Group discussions, in particular, are the most susceptible to high flu season affects and fear affects from pandemics like COVID-19.  Unlike many other types of research, consumers attending a group discussion face increased risk and uncertainty.  Consumers need to travel (increased infection risk) to a location where they are in the company of several people (increased infection risk) who are unfamiliar (increase perceived infection risk), in a confined space (increased infection risk) and then return home (increased transmission risk).

Despite what appears like a dire situation, there are ways you can still undertake your qualitative research and get the insights that you need.

 

Three questions you need to ask yourself

Will consumers feel that doing the research will increase their chance of infection?
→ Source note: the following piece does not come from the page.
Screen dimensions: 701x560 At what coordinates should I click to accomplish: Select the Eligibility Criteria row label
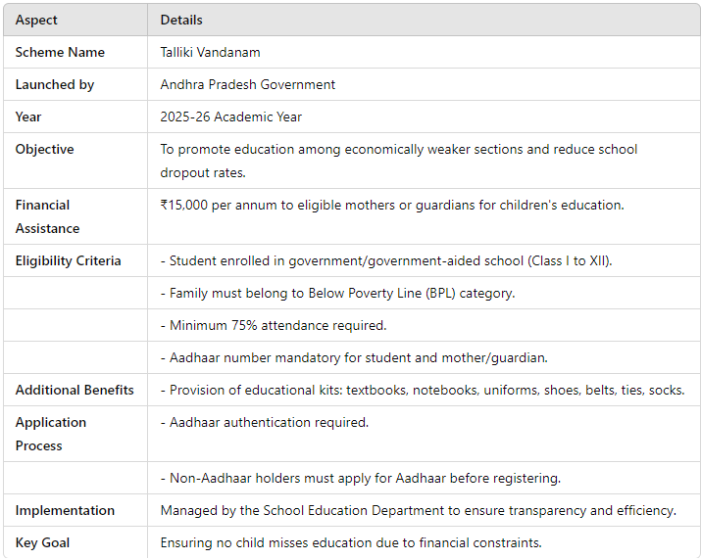(68, 260)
If you are undertaking qualitative research in areas affected by COVID-19 or during any other period of high respiratory infection, there are three questions you need to ask.

  • How can you reduce the number of people placed in face-to-face contact?
  • How can you interview people without face-to-face contact?
  • How can you reduce the potential exposure from travelling to interviews?

 

What are the alternatives to group discussions?
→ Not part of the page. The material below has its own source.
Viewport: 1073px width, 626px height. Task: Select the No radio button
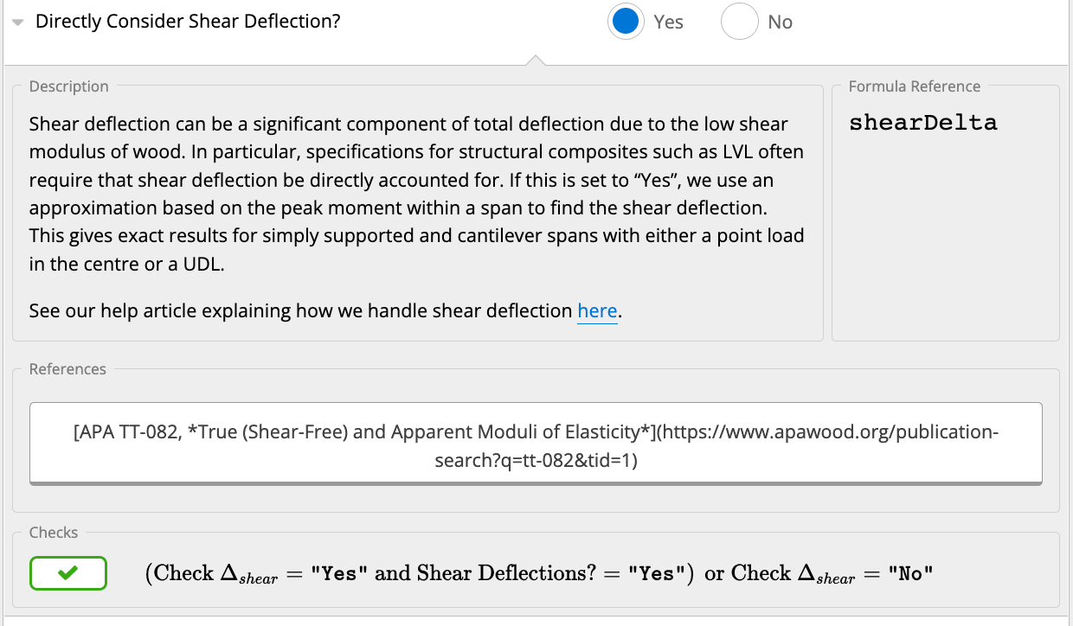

Overcoming obstacles is not new to doing research, and there are many ways to undertake qualitative market research during the pandemic.  Different methods have different advantages.  Listed below are some techniques to consider when designing your next study.
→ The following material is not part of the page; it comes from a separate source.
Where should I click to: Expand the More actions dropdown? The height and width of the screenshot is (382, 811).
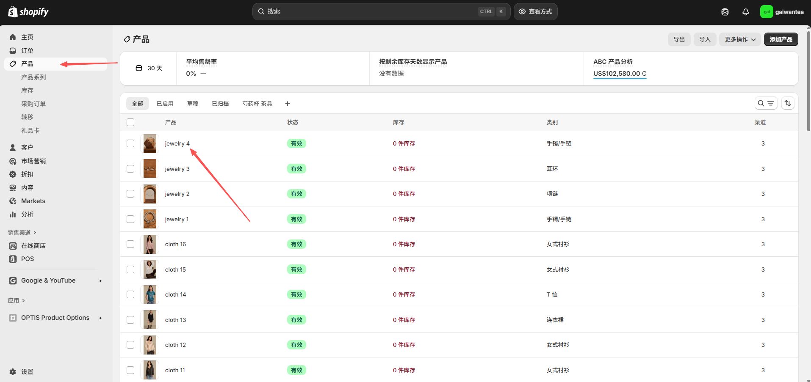click(740, 39)
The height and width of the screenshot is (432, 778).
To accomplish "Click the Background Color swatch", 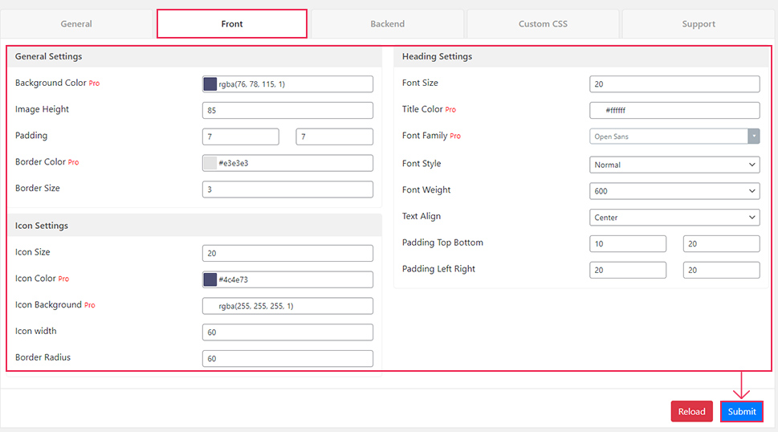I will [210, 84].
  • Depth Interviews. One-on-one interviews reduce concerns about being in a group environment.  Doing your interviews one-on-one can let you conduct the research when and where consumers feel safer.
  • Telephone and Web Interviews. Interviewing people over the phone can allow people who care for others to more easily be accessed.  With web interviewing, you have the option of interviewing multiple people the same time, to create an online group discussion.
  • Online Research Communities. Over a few days or longer, an online research community allows consumers to engage like a group, give a personal response, reduce the need for travel and physical attendance in a group.
  • In-home and local community groups. Before group rooms, group discussions were done in people’s homes and community places.  Some groups still are conducted this way.  Doing interviews closer to where consumers live or locations that feel more familiar with may help consumers feel more comfortable.
  • Pair Interviews. Interviewing people in smaller groups can combine the best of group discussions with the depth of personal interviews.  Paired discussions using people who know each other can also reduce concerns about being in an unfamiliar group environment.

There is one other way to get a qualitative understanding if consumers are not willing to venture out, do better surveys!  Standing on the shoulders of past research will let you get deeper insights.  Using different analytical frameworks, statistical and theoretical, will help you uncover new insights.  Better still, ask better open-ended questions and include innovative and probing approaches to getting consumers to engage with your research so that they are motivated to dig deeper and be insightful about their own actions.  Don’t rely on the naive assumption that asking a lot of blunt ‘what do you say that?’ or ‘why did you give that score?’ to uncover anything but the obvious.

 

What is the role of Focus Groups in 2020?

Focus groups are a great way to speak with consumers and an efficient way to uncover insights across a breadth of people in a single night.  Where appropriate, some of our projects will still include them over the coming months.  However, putting consumers, staff, and clients first, also means adapting our approach to reduce the health risks and put consumers’ minds at ease, in a way that will still maximise the chance of uncovering the insights our clients need to drive their business forward.